Okay. I'm going to get a cup of tea or something and chill the frak out.

Learning Curve

I've been meaning to post on this for a bit, but have been a touch busy with this and that. But nonetheless, I still think it's worth talking about.

For those who weren't following what happened, there's some background here. In essence, the founding members of an ensemble company broke away to form their own company when they felt the artistic staff and the theatre's board of directors were altering the company's mission. Many of the ensemble members had been with the company for more than two decades.

Don Hall asks the pertintent question: what do we learn from this? It's a question I connect with very deeply. When I moved to New York, it was always my dream to be a part of an ensemble company. I've been a member of one for a few years now and I've discovered that it's a very complicated creature.

The company I'm a member of is of some longstanding, and has a fairly large membership. But we keep running into the same issue that the American Theatre Company in Chicago ran into. Namely, how do continue to grow and develop while at the same time, honor your past and the contributions of your members. It's a tricky dance. And very, very few ensemble companies pull it off for very long.

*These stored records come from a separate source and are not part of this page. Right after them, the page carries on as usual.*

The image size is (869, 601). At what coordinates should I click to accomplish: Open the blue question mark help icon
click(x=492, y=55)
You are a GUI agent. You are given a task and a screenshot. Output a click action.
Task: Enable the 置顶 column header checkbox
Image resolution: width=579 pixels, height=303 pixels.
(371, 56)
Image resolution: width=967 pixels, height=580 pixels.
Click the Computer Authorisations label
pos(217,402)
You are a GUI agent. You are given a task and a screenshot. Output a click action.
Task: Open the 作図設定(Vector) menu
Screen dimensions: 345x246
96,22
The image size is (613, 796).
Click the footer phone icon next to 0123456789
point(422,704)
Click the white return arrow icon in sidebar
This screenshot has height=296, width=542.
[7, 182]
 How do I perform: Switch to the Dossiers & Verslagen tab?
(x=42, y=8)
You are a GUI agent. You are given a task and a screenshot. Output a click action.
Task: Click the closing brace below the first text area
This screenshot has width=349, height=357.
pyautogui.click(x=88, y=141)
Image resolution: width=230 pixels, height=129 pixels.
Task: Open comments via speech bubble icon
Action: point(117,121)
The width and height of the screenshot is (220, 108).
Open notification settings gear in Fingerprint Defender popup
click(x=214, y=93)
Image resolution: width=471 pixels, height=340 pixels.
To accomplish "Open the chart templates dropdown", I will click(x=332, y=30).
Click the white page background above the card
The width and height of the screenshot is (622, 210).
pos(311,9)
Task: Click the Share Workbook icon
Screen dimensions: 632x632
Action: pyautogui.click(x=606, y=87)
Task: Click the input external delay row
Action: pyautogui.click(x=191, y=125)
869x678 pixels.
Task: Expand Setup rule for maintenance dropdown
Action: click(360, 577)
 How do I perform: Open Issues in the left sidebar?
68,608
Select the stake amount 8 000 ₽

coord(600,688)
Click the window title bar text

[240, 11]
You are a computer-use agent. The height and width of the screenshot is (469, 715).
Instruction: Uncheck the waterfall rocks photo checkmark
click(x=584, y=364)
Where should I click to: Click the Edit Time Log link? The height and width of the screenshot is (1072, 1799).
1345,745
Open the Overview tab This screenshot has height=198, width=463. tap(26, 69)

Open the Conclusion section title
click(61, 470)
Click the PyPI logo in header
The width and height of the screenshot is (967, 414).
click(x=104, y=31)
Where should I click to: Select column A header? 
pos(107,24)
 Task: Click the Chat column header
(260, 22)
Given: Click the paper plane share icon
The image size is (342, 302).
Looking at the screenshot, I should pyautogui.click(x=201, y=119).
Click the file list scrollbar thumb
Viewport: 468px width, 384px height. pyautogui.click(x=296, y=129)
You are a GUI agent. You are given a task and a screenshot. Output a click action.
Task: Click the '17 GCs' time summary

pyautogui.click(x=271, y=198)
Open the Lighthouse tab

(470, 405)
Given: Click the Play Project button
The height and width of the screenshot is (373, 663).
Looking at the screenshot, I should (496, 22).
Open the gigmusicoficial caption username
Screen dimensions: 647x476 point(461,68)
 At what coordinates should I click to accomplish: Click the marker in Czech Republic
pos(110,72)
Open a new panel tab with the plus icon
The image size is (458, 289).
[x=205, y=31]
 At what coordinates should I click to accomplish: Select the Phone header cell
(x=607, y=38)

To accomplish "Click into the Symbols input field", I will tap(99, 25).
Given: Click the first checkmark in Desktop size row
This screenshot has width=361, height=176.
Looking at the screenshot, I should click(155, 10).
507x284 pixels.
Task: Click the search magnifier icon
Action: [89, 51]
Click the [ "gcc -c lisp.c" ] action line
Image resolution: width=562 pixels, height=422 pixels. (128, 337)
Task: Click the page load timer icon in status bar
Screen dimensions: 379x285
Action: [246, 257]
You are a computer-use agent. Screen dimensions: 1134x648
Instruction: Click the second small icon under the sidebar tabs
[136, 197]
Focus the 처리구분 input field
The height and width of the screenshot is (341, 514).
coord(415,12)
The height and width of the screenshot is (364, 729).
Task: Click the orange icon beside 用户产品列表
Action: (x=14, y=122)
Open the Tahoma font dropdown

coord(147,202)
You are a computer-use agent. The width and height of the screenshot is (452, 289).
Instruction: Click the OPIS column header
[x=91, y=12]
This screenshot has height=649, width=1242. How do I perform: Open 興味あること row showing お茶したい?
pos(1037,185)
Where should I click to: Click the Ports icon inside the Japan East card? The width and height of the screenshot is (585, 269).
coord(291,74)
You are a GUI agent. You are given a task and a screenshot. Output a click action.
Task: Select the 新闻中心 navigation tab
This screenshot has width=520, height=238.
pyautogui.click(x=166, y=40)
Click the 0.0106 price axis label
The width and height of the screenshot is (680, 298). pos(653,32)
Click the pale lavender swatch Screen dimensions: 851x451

Eventually time catches up to you. You form a company of like-minded 20 year old, or 28 year olds or 30 year olds and ten years down the line, doing a great play featuring teen characters becomes problematic. If your membership is predominantly white, encouraging diversity creates a rift. And that's not even talking about the basics of group dynamics: some people rise up as stars, some people languish in the shadows and it's rarely fair or equitable or even predictable how that's going to break out.

I read a great book on the history of Circle Rep a few years back. In the end, it was both depressing and encouraging. Towards the end of the book, the author noted that, due to the "stars" leaving for television and film and more lucrative jobs, the company was left with character actors. Which is a bit of a rude thing to say, but an honest description. And the nature of things, I suppose, in a way. It was encouraging, though, because the book was written in the late '80s and Circle Rep persevered for another decade. So, maybe it wasn't the end of the world. The company did fold eventually, though.

So...maybe the lesson is this isn't supposed to last forever. Companies can serve their time and their mission and then end. I find that, in theatre, we move pretty quickly from thinking that theatre is essential to this theatre is essential. And that may not be the case. Maybe after a few years, you don't like each other, or you don't want to keep doing it and it's time to let it go. I admire the ATC folks (now of the American Blues Theater) for starting their own thing, rather than, as happens too often, revolting and chucking out the AD.

Part of the corporatization of theatre is the institutionalization of theatre. It leads to mission creep and evening out of the rough edges and individuality. Maybe theatres should only last a short time. Or maybe 501(c)3's should be time-limited and you have to re-apply and gather your founders together and think about what you've done and what you're doing. Just because an organization can last forever, that doesn't mean it has to.

Just Plain Full of It

I try not to write out of knee-jerk anger or anything and try to be reasonable, but I just gotta say this: JT Rogers is full of shit. Condescending, obnoxious and just plain utterly fucking wrong about his entire premise. I've met the fella here and there and like him. I don't really know his work, but his work, which has been praised in many cases, but is also produced with some regularity. And what does he write? Problem plays.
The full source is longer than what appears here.